Shocks are unexpected events that affect a Market – almost always negatively. This Market Simulation shows how a shock to the Market (like suddenly higher raw material costs) causes all Customer Demand to drop. Over time the Demand creeps up again, but at a slower rate than before.
As with the previous Market Simulation, MS-201 Cyclical Market Trend, this simulation models the Market Trend for jeans. Customers only buy new jeans when their old jeans have depreciated to a point where it would be more beneficial to replace them. The emergent behavior of such a Market is that sales will fluctuate in a cyclical manner.
But in this model there is a sudden shock to the Market at around the halfway point of the simulation. This shock causes all the Product Demand to drop. In addition, the shock also slows the rate at which Product Demand again increases.

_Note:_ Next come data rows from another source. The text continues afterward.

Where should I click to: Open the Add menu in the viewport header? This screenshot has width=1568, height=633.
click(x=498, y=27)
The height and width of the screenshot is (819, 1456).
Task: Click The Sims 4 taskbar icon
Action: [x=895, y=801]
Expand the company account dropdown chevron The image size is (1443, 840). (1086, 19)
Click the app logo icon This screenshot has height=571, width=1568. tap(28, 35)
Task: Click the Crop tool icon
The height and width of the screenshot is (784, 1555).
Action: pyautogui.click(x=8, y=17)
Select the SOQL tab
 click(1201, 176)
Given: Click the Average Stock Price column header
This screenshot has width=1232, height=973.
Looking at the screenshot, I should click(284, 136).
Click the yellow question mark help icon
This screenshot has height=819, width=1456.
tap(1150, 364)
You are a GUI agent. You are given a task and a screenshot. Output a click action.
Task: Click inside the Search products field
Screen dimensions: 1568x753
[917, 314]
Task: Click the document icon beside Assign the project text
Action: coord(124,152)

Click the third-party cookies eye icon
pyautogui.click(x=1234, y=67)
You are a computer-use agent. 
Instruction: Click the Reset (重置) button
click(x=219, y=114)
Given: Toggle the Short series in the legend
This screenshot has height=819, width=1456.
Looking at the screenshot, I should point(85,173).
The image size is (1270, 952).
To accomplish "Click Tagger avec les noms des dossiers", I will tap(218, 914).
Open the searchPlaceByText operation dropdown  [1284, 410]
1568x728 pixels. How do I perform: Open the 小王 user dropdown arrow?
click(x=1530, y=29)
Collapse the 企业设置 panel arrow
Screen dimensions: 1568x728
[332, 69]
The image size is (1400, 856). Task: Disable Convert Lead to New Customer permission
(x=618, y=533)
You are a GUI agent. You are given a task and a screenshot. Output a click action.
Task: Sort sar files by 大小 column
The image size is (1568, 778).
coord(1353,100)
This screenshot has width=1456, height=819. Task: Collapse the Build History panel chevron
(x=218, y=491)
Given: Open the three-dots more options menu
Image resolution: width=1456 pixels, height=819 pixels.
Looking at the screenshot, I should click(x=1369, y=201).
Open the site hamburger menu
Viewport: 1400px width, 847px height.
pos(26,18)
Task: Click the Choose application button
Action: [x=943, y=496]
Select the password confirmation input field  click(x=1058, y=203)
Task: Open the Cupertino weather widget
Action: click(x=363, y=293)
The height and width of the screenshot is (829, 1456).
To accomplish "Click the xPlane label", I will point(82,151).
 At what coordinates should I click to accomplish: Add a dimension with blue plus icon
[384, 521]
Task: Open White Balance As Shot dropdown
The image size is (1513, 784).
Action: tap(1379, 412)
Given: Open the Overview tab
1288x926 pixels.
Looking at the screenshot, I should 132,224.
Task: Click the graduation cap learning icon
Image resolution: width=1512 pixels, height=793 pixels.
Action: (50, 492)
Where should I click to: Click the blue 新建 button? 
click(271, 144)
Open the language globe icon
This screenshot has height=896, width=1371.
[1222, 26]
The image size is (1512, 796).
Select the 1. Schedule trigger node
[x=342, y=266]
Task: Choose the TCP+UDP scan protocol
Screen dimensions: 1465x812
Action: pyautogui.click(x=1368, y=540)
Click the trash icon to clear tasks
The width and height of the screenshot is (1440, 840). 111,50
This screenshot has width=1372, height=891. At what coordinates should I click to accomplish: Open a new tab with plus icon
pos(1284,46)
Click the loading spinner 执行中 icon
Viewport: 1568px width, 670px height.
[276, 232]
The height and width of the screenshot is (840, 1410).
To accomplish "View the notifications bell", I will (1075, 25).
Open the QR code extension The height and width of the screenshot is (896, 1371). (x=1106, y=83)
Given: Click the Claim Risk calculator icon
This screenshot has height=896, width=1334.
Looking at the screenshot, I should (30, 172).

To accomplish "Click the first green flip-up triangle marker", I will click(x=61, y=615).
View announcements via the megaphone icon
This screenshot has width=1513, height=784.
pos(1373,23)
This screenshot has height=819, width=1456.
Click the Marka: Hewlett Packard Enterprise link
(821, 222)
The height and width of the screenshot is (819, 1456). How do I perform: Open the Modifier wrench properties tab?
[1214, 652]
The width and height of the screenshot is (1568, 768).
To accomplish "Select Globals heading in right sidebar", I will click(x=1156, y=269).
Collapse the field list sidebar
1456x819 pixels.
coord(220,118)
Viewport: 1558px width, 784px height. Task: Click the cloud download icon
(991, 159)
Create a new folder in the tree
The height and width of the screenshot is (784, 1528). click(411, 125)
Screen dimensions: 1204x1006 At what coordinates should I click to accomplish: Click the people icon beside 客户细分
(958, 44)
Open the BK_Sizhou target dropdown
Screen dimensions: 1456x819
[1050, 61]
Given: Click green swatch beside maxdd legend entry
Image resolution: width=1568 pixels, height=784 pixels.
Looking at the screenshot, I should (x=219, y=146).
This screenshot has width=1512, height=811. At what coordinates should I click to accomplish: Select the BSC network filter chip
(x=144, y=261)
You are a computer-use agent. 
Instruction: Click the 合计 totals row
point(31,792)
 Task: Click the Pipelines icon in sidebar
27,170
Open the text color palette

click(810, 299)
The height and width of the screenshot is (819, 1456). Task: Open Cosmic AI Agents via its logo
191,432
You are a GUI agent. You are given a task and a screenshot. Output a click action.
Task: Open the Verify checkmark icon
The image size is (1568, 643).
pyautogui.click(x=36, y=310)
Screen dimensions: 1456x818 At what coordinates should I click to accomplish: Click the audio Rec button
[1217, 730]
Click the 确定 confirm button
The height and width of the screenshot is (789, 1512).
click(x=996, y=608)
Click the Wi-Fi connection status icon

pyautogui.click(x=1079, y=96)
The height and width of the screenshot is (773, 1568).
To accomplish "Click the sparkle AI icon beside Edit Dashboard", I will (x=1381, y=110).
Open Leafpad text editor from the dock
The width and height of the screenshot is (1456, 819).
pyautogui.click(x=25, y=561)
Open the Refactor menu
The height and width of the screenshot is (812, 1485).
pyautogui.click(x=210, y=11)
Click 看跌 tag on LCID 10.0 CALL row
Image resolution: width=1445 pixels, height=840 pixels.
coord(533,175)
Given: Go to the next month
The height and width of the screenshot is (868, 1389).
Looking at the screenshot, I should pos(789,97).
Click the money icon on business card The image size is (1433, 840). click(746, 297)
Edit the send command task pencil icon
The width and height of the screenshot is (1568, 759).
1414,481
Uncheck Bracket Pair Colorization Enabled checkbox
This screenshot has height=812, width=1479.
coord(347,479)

As before, there are 1,000 Customers in this Market and 8 brands of jeans. The Price of all jeans is $40 and the average starting WTP of all is jeans is normally distributed around $20.
Customers wear out their jeans at different rates, and their WTP Increase Demand Rate is normally distributed around 20% per time-period. But after the Market Shock, this Increase Demand Rate is reduced for all Customers – slowing the recovery from the shock.
The simulation loops normally over the first 20 iterations at which point the Shock hits the Market. The simulation then loops over another 20 iterations before the results are analyzed.
The inner loop in this model is identical to that of the previous Market Simulation, MS-201 Cyclical Market Trend:
- Customers decide whether they want to purchase a new pair of jeans or stick with their old pair (‘No Sale’).
- If a Customer purchases a new pair, their WTP for all jeans is reset to zero.
- As Customers wear out their old jeans, their WTP for all brands increases at their personalized rate.
The results from the first 20 loop iterations show the same emergent behavior as before. The total Quantity of jeans purchased fluctuates according to a Business Cycle.
However, when the Market Shock hits at iteration #20 the Quantity of jeans purchased drops dramatically to almost zero.
Thereafter, during the 20 loop iterations after the Market Shock, the Business Cycle again emerges. But because the rate at which Customer Demand increases has been reduced the Market is slower to recover. The average Quantity sold per period is around 100 pairs, whereas before the Shock the Quantity sold per period was around 200 pairs.